モハメド・サラーは、最後まで揺れていた。
残るべきか。
去るべきか。
アンフィールドで築き上げた伝説を、まだ続けるべきなのか――。
ほんの1年前、彼は“あと2年”のために契約へサインした。
それでも今、サラーは去る。
理由は単純ではない。
ただ契約の問題でも、年齢の問題でもない。
彼が口にしたのは、もっと深い言葉だった。
「物事は、正しい方向へ進んでいなかった」と。
その言葉には、
今のリヴァプールが抱える全ての“不安”が詰まっているようにも見える。
33歳のサラーは、クラブが制作した特別な farewell film(別れの映像)で、自身の決断に“後悔はない”と語った。
ただし、その決断を変えようとする時間も確かにあったという。
「自分はここに、あと1年、2年残るためにサインした。でも1年後、自分は去ることになった」
サラーはそう語り始めた。
「後悔はない。もし同じ状況がまた起きても、自分は同じ決断をすると思う。なぜなら、自分はその決断を受け入れるまでに時間をかけたからだ。考えを変えようともした。でも、物事は正しい方向へ進んでいなかった。だから最終的に、“これが自分にとって正しいことなんだ”と思ったんだ。ファンは、自分が全てを出し切ったことを分かってくれていると思う。そして、自分がやってきたことを評価してくれている。クラブっていうのは、単にクオリティだけじゃない。ファンに何を与えるか、街に何を与えるか、自分がどれだけ全てを捧げられるかなんだ。自分はいつも全力だった。力を抜いたり、エネルギーを温存したりはしなかった。そういうところから、“繋がり”って生まれるんだと思う。この決断に、今は心から納得している。全てに対して平穏な気持ちだ。自分は幸せだよ」
一方で報道によれば、“少し前までは”サラーはリヴァプール残留を完全には諦めていなかったという。

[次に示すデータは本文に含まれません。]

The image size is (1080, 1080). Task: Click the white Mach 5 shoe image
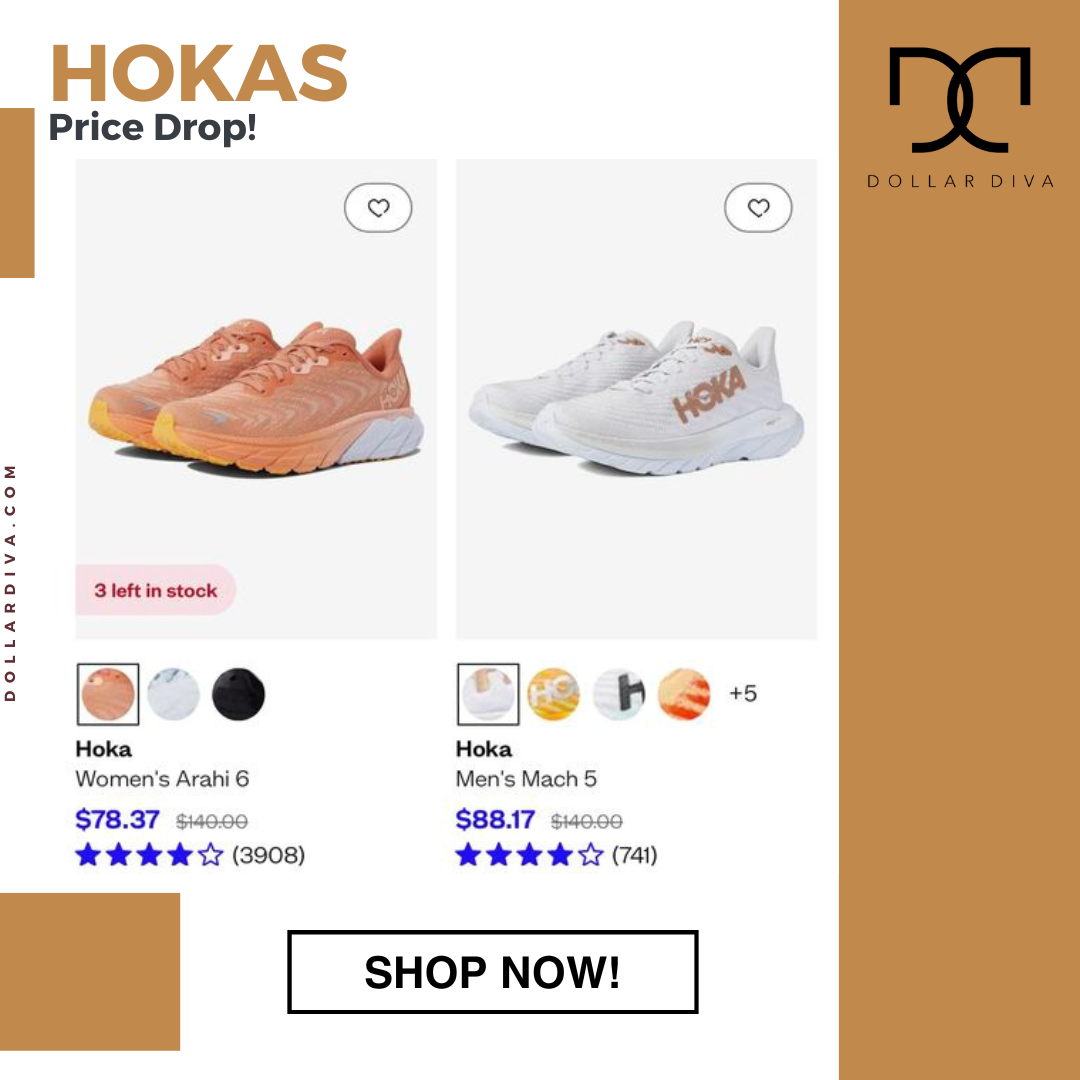tap(636, 398)
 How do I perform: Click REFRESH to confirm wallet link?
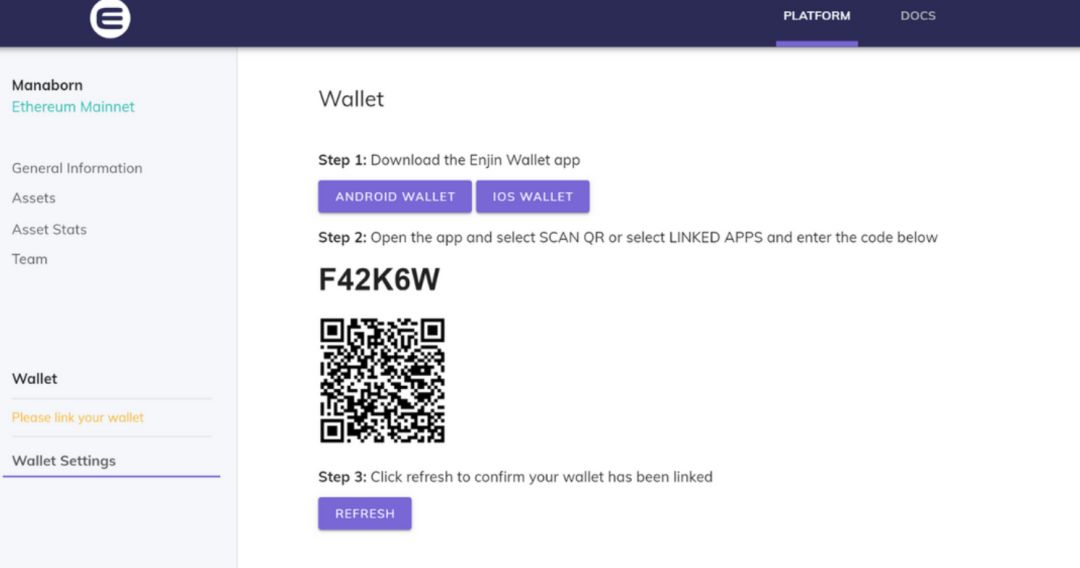click(x=364, y=514)
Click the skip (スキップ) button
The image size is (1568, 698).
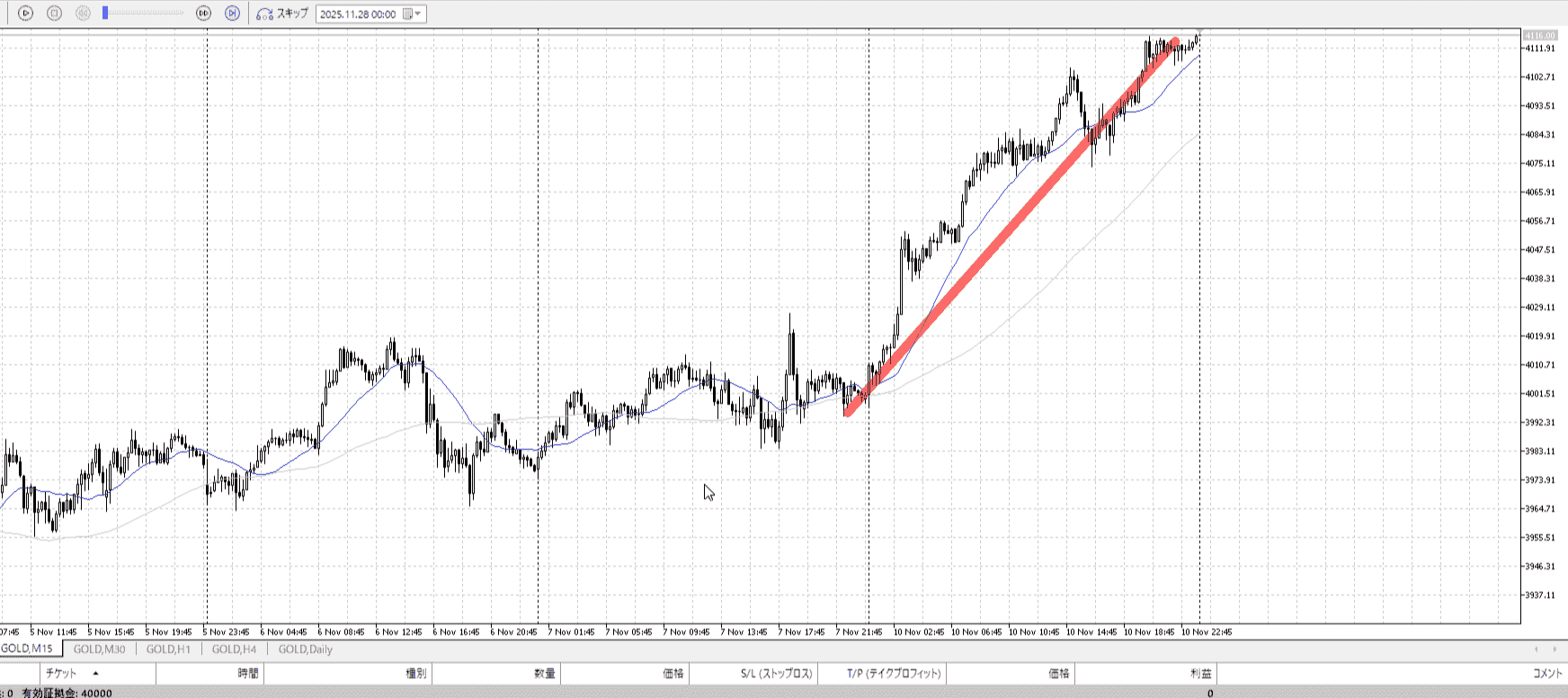282,13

ただし、そのためにはアルネ・スロットやクラブ幹部を含めた“体制変更”が必要だったとされている。
しかし現在もスロットはクラブから全面的な支持を受けている。
実際、リヴァプールはエティエンヌ・レイネンをコーチングスタッフへ招へいする寸前だと報じられており、スロット続投が確実視されている。
サラーとアンディ・ロバートソンは、アンフィールド最後の試合前にセレモニーで称えられる予定だ。
モハメド・サラーは、
最後まで“リヴァプールの基準”を守ろうとしていた。
走ること。
努力すること。
全てを出し切ること。
それが、このクラブのあるべき姿だと信じていた。
だからこそ、彼は葛藤した。
残るべきか。
去るべきか。
そして時間をかけた末に、
「これが正しい決断だ」と受け入れた。
そこに後悔はない。
ただ――
彼の言葉が示しているのは、単なる一人の退団ではない。
それは、
“クロップ時代のリヴァプール”が本当に終わろうとしている現実だ。
アンフィールドでの最後の日。
モハメド・サラーは、
レジェンドとして去る。
だが同時に、
クラブへ“最後の問い”も残していく。
「この先も、リヴァプールはリヴァプールであり続けられるのか」と。